Circa 20’000 dipendenti in sciopero del gigante dell’automobile Stellantis hanno manifestato venerdì al suono di tamburi e fischietti nelle strade di Roma, per condannare il “disimpegno” del principale fabbricante della Penisola, bene illustrato da una produzione in caduta libera. Altre 300 persone sono scese in strada a Torino. I sindacati hanno proclamato un’astensione dal lavoro di 24 ore, “storica perché non ce ne è stata una simile da oltre 40 anni”.
Auto, la crisi di Stellantis a Torino
Telegiornale 18.10.2024, 20:00
Nato nel 2021 dalla fusione di Fiat con Chrysler nel 2014 e in seguito con Peugeot-Citroën, dopo tre anni di crescita Stellantis nell’anno in corso ha prodotto 387’600 veicoli nei primi nove mesi, -31,7% rispetto al 2023. Si potrebbe non arrivare a mezzo milione entro fine esercizio, il dato più basso dal 1956. Il CEO Carlos Tavares si era impegnato con il Governo Meloni nel luglio dello scorso anno a raggiungere il traguardo di un milione di auto nel 2030, obiettivo che pare ora decisamente fuori portata.
I dipendenti si trovano in una situazione di totale incertezza: “Lavoro solo due giorni alla settimana”, ha detto un manifestante venuto dalla provincia di Bari, ma c’è chi è messo anche peggio.

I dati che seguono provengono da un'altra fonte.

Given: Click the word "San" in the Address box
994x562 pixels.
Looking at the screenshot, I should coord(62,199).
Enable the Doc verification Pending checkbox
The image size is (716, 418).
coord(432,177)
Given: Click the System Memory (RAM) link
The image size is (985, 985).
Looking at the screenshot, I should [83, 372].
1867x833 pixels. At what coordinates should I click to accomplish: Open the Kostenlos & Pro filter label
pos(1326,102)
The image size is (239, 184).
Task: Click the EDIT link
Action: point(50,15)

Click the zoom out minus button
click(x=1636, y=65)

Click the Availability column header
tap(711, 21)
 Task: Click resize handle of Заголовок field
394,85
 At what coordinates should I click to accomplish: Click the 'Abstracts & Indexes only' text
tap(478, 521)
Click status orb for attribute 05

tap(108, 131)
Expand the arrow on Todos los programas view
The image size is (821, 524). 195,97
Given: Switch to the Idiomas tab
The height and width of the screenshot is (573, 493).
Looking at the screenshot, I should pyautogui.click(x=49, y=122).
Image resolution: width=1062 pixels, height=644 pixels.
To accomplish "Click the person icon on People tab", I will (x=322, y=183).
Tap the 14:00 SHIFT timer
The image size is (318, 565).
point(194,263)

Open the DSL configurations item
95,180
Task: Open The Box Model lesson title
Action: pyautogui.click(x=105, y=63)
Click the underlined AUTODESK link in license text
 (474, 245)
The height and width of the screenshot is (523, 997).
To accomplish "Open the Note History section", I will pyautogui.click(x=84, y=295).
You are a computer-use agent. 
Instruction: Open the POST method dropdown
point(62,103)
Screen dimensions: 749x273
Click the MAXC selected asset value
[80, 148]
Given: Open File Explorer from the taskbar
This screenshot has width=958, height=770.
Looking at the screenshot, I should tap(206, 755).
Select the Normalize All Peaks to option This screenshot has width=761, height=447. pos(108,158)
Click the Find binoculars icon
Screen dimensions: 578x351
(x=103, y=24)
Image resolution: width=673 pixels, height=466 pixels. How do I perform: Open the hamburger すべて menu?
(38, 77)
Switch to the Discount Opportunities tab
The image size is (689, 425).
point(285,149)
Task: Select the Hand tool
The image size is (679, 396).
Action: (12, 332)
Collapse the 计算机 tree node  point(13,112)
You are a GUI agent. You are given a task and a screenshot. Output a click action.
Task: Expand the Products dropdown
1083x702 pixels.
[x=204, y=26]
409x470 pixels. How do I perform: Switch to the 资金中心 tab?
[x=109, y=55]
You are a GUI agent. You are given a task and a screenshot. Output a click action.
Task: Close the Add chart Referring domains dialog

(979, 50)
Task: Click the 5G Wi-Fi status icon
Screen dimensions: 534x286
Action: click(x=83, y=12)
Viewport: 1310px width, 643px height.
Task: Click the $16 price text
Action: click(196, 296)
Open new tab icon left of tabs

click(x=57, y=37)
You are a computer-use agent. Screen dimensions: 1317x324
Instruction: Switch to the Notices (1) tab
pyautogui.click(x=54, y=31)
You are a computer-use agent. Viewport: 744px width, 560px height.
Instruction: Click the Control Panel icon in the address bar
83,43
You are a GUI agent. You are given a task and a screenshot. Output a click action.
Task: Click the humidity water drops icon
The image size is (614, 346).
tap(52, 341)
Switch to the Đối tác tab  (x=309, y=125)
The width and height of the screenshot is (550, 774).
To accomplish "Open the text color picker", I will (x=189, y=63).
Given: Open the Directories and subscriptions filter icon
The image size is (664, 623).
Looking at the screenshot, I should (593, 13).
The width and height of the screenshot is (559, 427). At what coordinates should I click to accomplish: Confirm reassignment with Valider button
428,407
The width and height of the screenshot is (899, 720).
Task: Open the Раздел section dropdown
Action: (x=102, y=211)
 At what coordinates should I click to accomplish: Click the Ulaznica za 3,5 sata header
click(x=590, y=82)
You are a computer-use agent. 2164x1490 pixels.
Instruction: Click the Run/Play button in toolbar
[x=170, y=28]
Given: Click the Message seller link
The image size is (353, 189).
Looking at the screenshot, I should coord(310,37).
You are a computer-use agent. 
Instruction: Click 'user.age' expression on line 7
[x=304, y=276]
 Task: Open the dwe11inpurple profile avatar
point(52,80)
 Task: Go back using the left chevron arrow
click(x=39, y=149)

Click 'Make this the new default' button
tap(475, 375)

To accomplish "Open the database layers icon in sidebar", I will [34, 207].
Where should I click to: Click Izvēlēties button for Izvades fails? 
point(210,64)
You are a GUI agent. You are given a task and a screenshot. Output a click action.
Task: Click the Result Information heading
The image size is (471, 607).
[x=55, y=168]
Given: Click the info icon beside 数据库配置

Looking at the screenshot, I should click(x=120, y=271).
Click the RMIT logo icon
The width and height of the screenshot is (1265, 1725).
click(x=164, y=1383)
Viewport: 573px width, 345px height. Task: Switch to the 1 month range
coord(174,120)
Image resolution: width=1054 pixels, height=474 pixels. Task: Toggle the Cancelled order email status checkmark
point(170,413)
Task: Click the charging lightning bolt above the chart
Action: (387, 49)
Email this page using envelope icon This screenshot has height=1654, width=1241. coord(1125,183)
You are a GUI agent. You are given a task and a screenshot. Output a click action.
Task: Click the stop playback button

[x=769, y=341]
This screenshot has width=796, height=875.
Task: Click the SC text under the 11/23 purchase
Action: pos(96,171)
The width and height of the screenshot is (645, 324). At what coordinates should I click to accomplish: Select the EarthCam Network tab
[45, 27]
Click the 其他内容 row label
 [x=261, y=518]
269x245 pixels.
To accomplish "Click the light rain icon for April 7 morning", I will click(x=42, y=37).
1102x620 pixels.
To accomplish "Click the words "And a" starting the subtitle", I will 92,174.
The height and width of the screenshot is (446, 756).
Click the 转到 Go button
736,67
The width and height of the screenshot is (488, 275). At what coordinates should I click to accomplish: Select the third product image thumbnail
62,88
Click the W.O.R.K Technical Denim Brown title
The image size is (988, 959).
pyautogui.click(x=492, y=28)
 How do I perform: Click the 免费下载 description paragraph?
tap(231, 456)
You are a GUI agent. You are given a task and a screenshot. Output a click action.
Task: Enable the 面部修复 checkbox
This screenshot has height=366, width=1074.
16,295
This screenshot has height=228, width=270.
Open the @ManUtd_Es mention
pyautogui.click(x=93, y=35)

Sui media italiani si susseguono i racconti di operai che hanno trascorso in cassa integrazione anche metà della loro carriera e che negli ultimi mesi non si sono recati al lavoro che in poche occasioni.
Fra le origini della crisi ci sono le difficoltà dei modelli elettrici in tutta Europa. Così la fabbrica della Fiat 500 a batteria, a Mirafiori, è stata fermata a metà settembre e non riaprirà fino a inizio novembre.
In audizione parlamentare pochi giorni fa, Tavares ha chiesto nuovi aiuti statali, ma le autorità accusano il gruppo di delocalizzare la produzione all’estero per ridurre i costi. Dal 2021 gli effettivi in Italia sono stati ridotti di circa 10’000 unità, fino alle 40’000 attuali. In Francia la situazione non è molto migliore, i casi di disoccupazione parziale a Poissy, Douvrin e Caen si sono moltiplicati quest’anno. E Tavares al Salone di Parigi non è stato certo rassicurante, rifiutandosi di escludere che degli stabilimenti possano chiudere definitivamente le porte. Intanto, dall’11 novembre si fermeranno provvisoriamente quelli di Pomigliano D’Arco, Termoli e Pratola Serra.